Des supernovae en série à 65 années-lumière du Soleil ?
Pour Brian Fields, comme il l'explique dans un communiqué de l'université de l'Illinois : « Les catastrophes terrestres telles que le volcanisme à grande échelle et le réchauffement climatique peuvent également détruire la couche d'ozone, mais les preuves de celles-ci ne sont pas concluantes pour l'intervalle de temps en question. Au lieu de cela, nous proposons qu'une ou plusieurs explosions de supernova, à environ 65 années-lumière de la Terre, auraient pu être responsables de la perte prolongée d'ozone ». Coautrice de l'article publié, la doctorante Adrienne Ertel ajoute que : « Pour mettre cela en perspective, l'une des menaces de supernova les plus proches aujourd'hui vient de l'étoile Bételgeuse, qui est à plus de 600 années-lumière et bien en dehors de la distance de destruction de 25 années-lumière ».
Une supernova proche du Système solaire ne ferait pas qu'inonder très temporairement la Terre et sa biosphère dans un flot délétère pour les molécules d'ozone et d'ADN de rayons X et gamma. Le flux de rayons cosmiques sous forme de particules chargées accélérées par les ondes de choc de l'explosion, notamment des noyaux radioactifs, serait bien plus pérenne, s'étendant sur une durée pouvant atteindre 100.000 années.
Cependant, pour recouper le fait que l'on constate un déclin étalé de la biodiversité menant à l'extinction du Dévonien-Carbonifère, il faudrait sans doute faire intervenir plusieurs explosions rapprochées de supernova. Cela peut paraître très improbable mais ce serait oublier que les supernovae de type SN II se produisent avec des étoiles massives évoluant en quelques millions d'années et qui naissent en même temps dans des pouponnières donnant des amas ouverts d'étoiles.
Il existe un moyen de tester cette hypothèse. Il faudrait retrouver des traces d'isotopes radioactifs bien particuliers dans les sédiments de la fin du Dévonien, des isotopes comme le plutonium-244 et samarium-146 qui ne peuvent être synthétisés que lors de l'explosion d'une supernova.
CE QU'IL FAUT RETENIR
- Il y a environ 360 millions d'années, à la fin du Dévonien, une des plus importantes crises biologiques de la biosphère s'est produite.

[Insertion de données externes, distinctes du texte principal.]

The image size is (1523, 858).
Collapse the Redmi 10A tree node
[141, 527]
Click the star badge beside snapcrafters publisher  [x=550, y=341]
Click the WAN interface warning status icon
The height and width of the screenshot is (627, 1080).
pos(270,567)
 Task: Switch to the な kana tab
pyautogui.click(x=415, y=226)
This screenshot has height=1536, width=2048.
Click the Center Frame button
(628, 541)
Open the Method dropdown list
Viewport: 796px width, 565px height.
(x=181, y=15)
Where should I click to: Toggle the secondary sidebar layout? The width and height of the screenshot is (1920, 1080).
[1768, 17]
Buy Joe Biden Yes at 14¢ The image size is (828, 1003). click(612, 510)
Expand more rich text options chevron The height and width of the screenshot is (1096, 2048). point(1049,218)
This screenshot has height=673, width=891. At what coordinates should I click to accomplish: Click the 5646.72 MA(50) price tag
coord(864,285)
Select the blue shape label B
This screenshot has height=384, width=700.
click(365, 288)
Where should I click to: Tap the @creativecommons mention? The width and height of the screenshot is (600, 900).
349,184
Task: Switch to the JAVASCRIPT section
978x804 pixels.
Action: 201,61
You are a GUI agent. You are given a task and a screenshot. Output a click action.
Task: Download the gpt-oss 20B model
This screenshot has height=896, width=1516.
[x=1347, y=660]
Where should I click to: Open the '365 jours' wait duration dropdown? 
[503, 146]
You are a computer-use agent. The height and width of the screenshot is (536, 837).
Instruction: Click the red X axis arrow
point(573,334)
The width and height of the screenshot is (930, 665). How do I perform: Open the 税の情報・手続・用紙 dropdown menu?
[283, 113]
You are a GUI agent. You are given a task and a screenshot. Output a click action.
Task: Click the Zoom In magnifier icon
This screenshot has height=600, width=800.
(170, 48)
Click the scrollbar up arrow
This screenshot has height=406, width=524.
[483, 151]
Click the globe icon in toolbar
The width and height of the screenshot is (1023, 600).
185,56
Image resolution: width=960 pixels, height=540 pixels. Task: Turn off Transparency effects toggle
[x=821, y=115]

- Des fossiles de plantes suggèrent qu'elle a été accompagnée et probablement en partie au moins causée par la disparition de la couche d'ozone protectrice des ultraviolets pendant une certaine durée.
- La destruction de la couche d'ozone ne semble pouvoir s'expliquer que par l'explosion d'une et même plusieurs supernovae à environ 65 années-lumière du Système solaire.